Celine seemed content with that answer. She rested her head against his shoulder, freeing him to move his arm from between them and over her waist. It was entirely too comfortable to be safe. But that threshold had already been crossed and left far behind. She’d dangled that temptation in front of him, and he was not a strong enough man to ignore it. He might go down in flames with the rest of them, but the broken part of his brain that made all his decisions wanted to be let out to play, and it was too late to stop it. She wanted him to ruin someone’s life, and that was exactly what he was going to do.
The sun was in his face. That was the first thing that he noticed wen he woke up. Second was the record player hissing through the 7.1 system.
Third was that he was not alone on the sofa. Celine had never called a car. She was still there, half leaning against him, half on top of him, holding his hair up and letting it fall. Confused and startled, Wilford tried to sit up. He was too old to pass out on the sofa with someone else, and every bone in his back protested trying to move.
“Is that red or purple?” Celine asked, holding up his hair again.

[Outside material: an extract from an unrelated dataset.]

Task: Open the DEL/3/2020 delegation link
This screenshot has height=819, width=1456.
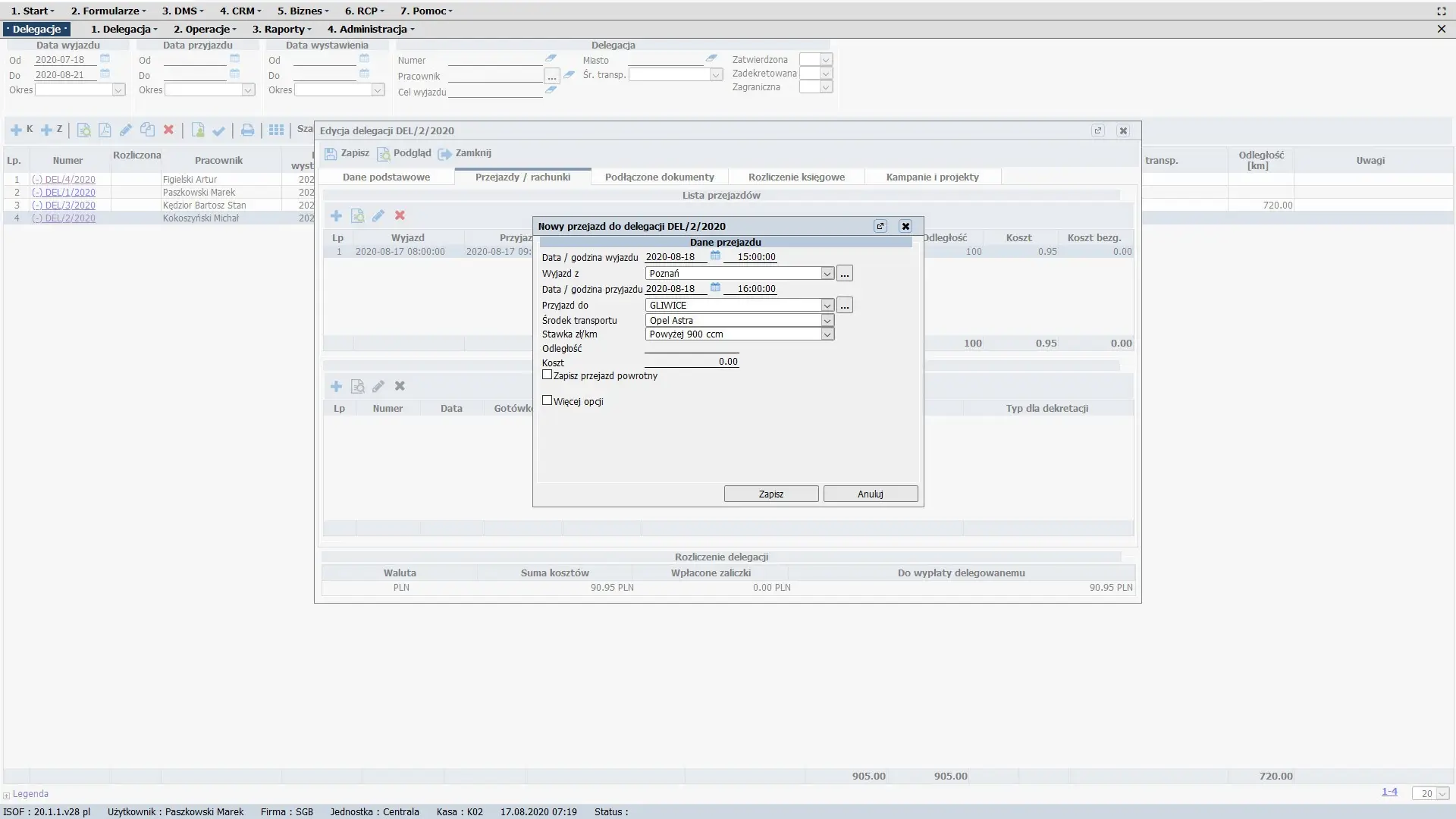Action: tap(69, 206)
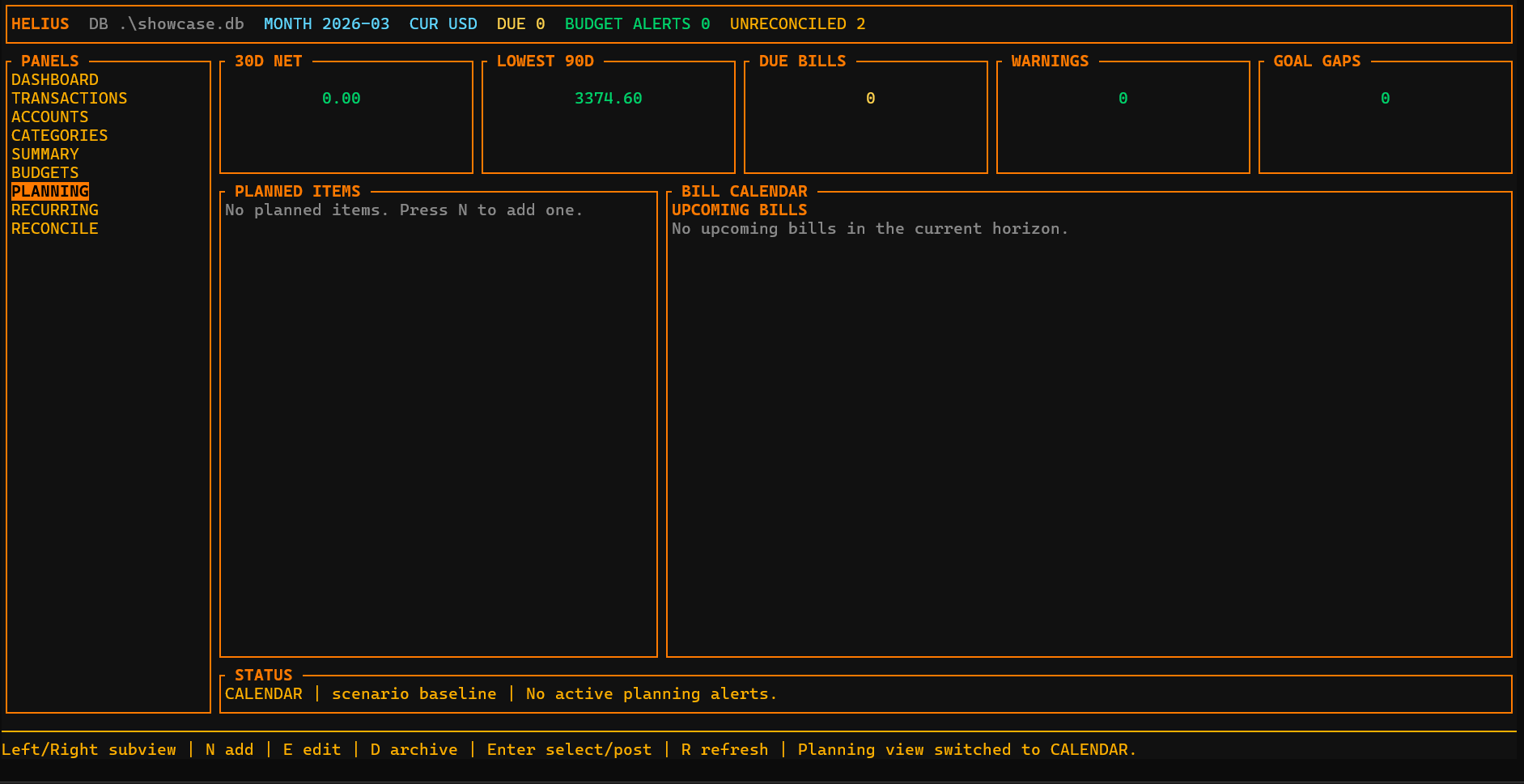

Wilford realised she was holding it up in the light. “Kind of in between,” he said. He yanwed, tried to stretch again, and gave up. “I used to bleach it in school and it would turn this weird orange colour if I did it too much.”
“I’ve been thinking about lightening mine out,” Celine said.
It was Wilford’s turn to reach out and play with her hair. The angle was completely wrong for him to get the light to play off the colours properly, but he could still see the red tones she had under the black. “You’d look good with red hair,” he said.
“Maybe I will,” she said. She grinned at him, and then glanced over at his watch. She tilted her head one way, and tried to twist his wrist the other, and then her eyes went wide. “I really need to call a car,” she said, getting up suddenly.
Wilford checked the time, quickly realising why she was panicking. It was past eight already. She’d definitely have been missed. He sat up, watching her pick up her bag from where she’d left it by the stereo and dig through it for her phone.
“Shit,” she hissed, scrolling through what looked like a considerable amount of messages even from where Wilford sat across the room.
“How bad?” he asked.
“Triple digits,” she said, tapping furiously at the screen for a few moments before she shoved it back into her bag.
Wilford already knew what was coming next, even if it wasn’t immediate. But this was a familiar feeling that he didn’t miss. The hectic morning after when mistakes feel more like mistakes. Celine stuck around long enough to give Wilford a chaste kiss before collecting her shoes and heading downstairs. It would take a while for any car to get up there to pick her up, but Wilford knew she wasn’t going downstairs to wait. She was going downstairs to sound like she was alone. Figuring he’d help her out, Wilford got up to turn off the stereo. As he stood there, looking at the stack of records they’d gone through the night before, he picked up his phone from the dock and scrolled through his contacts. Finding the right one, he sent a simple text message.